**Document:**
2. The manner in which the invitations to the bishops of Rwanda were issued is divisive as some of our bishops were not invited. The bishops that provide oversight to the Anglican Mission (AMiA) are not “Anglican Mission bishops,” but rather bishops of the Province of Rwanda given the responsibility to lead Rwanda’s missionary outreach to North America. We are a united body and will not participate in a conference which would divide our number.

3. The invitations to Lambeth 2008 not only contravene the Lambeth 1998 Resolution 1.10 but also the positions taken in the communiqués that have been agreed upon in previous Primates’ meetings and in the “Road To Lambeth” document prepared for and accepted by the Council of Anglican Provinces of Africa (CAPA) bishops.

The following are issues of great concern:

a) This Lambeth 1998 Resolution has not been respected by the Episcopal Church of America (TEC), the Anglican Church of Canada, and other like-minded Provinces, which are now violating the resolution as well as holy orders by making the decision to ordain and to consecrate practicing homosexuals.

b) The leadership of Canterbury has ignored and constantly taken lightly the resolutions from the Primates’ meetings and the statement in the “Road to Lambeth” document prepared for, and accepted by, CAPA which agreed that the crisis of faith in the Anglican Communion needed to be resolved before Lambeth 2008.

**Job 1:** Print the rows from the one containing "4 [button] (198, 1952)" through the one containing "[Link naar Instagram] (343, 2076)", both included, without any change.
The text and the rows come from unrelated sources.

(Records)
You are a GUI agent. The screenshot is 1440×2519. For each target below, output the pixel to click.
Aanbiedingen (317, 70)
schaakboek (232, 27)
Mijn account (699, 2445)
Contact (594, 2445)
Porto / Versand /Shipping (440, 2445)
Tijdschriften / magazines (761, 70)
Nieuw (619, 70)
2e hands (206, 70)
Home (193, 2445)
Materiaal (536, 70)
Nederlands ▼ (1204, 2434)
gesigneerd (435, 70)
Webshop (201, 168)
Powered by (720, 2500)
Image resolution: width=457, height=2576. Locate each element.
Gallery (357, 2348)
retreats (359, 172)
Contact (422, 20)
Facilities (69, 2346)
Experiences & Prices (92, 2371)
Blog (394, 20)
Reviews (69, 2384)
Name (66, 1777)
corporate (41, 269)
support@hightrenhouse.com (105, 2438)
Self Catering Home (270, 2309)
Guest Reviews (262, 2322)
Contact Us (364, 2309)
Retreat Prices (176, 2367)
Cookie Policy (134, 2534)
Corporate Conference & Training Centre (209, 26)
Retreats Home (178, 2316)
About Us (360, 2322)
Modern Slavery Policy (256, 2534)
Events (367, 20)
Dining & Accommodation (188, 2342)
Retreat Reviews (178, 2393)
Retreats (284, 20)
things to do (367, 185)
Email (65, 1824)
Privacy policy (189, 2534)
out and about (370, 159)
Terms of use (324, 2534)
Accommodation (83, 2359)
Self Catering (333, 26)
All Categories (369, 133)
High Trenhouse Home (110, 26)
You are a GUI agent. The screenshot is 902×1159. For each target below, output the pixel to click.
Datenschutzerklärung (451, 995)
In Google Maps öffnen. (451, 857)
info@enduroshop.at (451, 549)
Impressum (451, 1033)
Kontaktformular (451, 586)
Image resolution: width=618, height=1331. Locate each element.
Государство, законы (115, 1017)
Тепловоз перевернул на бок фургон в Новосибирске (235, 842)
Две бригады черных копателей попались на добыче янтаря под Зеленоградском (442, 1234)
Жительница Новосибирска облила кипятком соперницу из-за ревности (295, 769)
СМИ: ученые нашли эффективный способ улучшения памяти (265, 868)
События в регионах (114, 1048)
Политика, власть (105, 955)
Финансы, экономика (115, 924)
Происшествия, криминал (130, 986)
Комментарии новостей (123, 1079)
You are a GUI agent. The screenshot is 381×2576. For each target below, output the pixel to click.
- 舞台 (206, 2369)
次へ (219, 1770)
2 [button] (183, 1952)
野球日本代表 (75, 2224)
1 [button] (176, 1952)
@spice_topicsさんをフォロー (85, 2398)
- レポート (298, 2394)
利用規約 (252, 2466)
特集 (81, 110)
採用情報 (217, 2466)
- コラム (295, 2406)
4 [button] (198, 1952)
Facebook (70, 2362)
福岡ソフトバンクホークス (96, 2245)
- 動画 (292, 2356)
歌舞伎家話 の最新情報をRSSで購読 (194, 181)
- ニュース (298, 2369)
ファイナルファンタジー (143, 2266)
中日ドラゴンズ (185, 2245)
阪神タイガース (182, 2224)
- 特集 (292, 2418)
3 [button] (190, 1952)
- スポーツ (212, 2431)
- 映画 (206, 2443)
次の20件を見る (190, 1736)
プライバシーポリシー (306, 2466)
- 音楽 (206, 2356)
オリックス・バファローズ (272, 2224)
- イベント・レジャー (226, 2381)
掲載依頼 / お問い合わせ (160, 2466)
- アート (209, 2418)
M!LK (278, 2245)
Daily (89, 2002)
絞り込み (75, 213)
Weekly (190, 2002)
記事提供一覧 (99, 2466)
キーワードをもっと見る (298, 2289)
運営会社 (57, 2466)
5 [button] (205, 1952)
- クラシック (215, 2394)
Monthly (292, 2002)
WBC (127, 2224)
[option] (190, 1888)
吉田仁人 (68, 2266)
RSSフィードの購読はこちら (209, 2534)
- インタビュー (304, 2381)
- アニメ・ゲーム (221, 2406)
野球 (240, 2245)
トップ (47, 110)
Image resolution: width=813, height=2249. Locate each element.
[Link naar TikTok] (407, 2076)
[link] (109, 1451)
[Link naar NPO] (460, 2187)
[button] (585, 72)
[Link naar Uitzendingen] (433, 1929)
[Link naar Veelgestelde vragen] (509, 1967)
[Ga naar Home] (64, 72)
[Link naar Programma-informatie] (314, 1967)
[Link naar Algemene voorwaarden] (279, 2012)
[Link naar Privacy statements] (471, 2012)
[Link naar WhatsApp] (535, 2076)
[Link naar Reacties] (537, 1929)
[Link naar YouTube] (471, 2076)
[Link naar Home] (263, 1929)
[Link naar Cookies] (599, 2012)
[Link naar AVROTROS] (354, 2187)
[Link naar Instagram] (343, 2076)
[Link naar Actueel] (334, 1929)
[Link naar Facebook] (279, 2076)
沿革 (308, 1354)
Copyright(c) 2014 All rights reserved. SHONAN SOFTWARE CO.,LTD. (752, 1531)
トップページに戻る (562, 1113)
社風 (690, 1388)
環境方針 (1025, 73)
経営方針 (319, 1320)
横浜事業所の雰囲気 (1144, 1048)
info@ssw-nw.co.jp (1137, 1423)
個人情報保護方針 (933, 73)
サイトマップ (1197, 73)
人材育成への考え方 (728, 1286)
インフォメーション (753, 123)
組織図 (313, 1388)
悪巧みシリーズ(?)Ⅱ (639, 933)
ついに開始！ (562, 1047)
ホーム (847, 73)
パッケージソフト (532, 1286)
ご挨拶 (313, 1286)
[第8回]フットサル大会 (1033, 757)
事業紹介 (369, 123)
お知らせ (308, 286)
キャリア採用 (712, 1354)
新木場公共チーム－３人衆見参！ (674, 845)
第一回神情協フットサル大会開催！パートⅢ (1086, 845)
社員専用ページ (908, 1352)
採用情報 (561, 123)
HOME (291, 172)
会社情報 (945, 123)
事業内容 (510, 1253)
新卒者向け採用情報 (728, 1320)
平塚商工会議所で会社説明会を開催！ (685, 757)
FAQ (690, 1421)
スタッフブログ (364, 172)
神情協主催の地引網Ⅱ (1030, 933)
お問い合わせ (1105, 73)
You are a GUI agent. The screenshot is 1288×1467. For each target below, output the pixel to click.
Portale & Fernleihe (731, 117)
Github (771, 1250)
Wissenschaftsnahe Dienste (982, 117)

**Job 2:** Write what comes next in the statement on the Lambeth 2008 invitations, picking up after its final sentence.

**Output 1:**
4 [button] (198, 1952)
Facebook (70, 2362)
福岡ソフトバンクホークス (96, 2245)
- 動画 (292, 2356)
歌舞伎家話 の最新情報をRSSで購読 (194, 181)
- ニュース (298, 2369)
ファイナルファンタジー (143, 2266)
中日ドラゴンズ (185, 2245)
阪神タイガース (182, 2224)
- 特集 (292, 2418)
3 [button] (190, 1952)
- スポーツ (212, 2431)
- 映画 (206, 2443)
次の20件を見る (190, 1736)
プライバシーポリシー (306, 2466)
- 音楽 (206, 2356)
オリックス・バファローズ (272, 2224)
- イベント・レジャー (226, 2381)
掲載依頼 / お問い合わせ (160, 2466)
- アート (209, 2418)
M!LK (278, 2245)
Daily (89, 2002)
絞り込み (75, 213)
Weekly (190, 2002)
記事提供一覧 (99, 2466)
キーワードをもっと見る (298, 2289)
運営会社 (57, 2466)
5 [button] (205, 1952)
- クラシック (215, 2394)
Monthly (292, 2002)
WBC (127, 2224)
[option] (190, 1888)
吉田仁人 (68, 2266)
RSSフィードの購読はこちら (209, 2534)
- インタビュー (304, 2381)
- アニメ・ゲーム (221, 2406)
野球 (240, 2245)
トップ (47, 110)
Image resolution: width=813, height=2249. Locate each element.
[Link naar TikTok] (407, 2076)
[link] (109, 1451)
[Link naar NPO] (460, 2187)
[button] (585, 72)
[Link naar Uitzendingen] (433, 1929)
[Link naar Veelgestelde vragen] (509, 1967)
[Ga naar Home] (64, 72)
[Link naar Programma-informatie] (314, 1967)
[Link naar Algemene voorwaarden] (279, 2012)
[Link naar Privacy statements] (471, 2012)
[Link naar WhatsApp] (535, 2076)
[Link naar Reacties] (537, 1929)
[Link naar YouTube] (471, 2076)
[Link naar Home] (263, 1929)
[Link naar Cookies] (599, 2012)
[Link naar AVROTROS] (354, 2187)
[Link naar Instagram] (343, 2076)

**Output 2:**
c) From his actions and decision to invite TEC, a province which is violating holy orders, biblical teaching and the tradition of the church, and his decision not to invite the bishops of AMiA and CANA, the Archbishop of Canterbury has shown that he has now taken sides because the Primates have asked TEC for repentance in order to be in communion with them. In several meetings and in its response to “The Road to Lambeth”, TEC has continually rebelled against the position and counsel of the Primates.

d) In a letter sent to Archbishop Emmanuel Kolini on 18 June 2007, the Archbishop of Canterbury wrote, “You should know that I have not invited the bishops of AMiA and CANA. This is not a question of asking anyone to disassociate themselves at this stage from what have been described as the missionary initiatives of your Provinces…. I appreciate that you may not be happy with these decisions, but I feel that as we approach a critical juncture of the life of the Communion, I must act in accordance to the clear guidance of the instruments of the Communion….” We would like to know if there are instruments in the Communion more important than the Primates and Provinces themselves. The Archbishop of Canterbury also refers to the consecration of the AMiA and CANA bishops as irregular. We would like to know why their consecrations are considered irregular when the actions of TEC are not considered irregular. We feel that the words of the Archbishop are tantamount to a threat, and we cannot accept this.

Therefore, in view of the above, in good conscience, the bishops of the Province of the Episcopal Church of Rwanda have resolved not to attend the Lambeth Conference 2008 unless the previously stipulated requirement of repentance on the part of the TEC and other like-minded Provinces is met, and invitations are extended to our entire House of Bishops.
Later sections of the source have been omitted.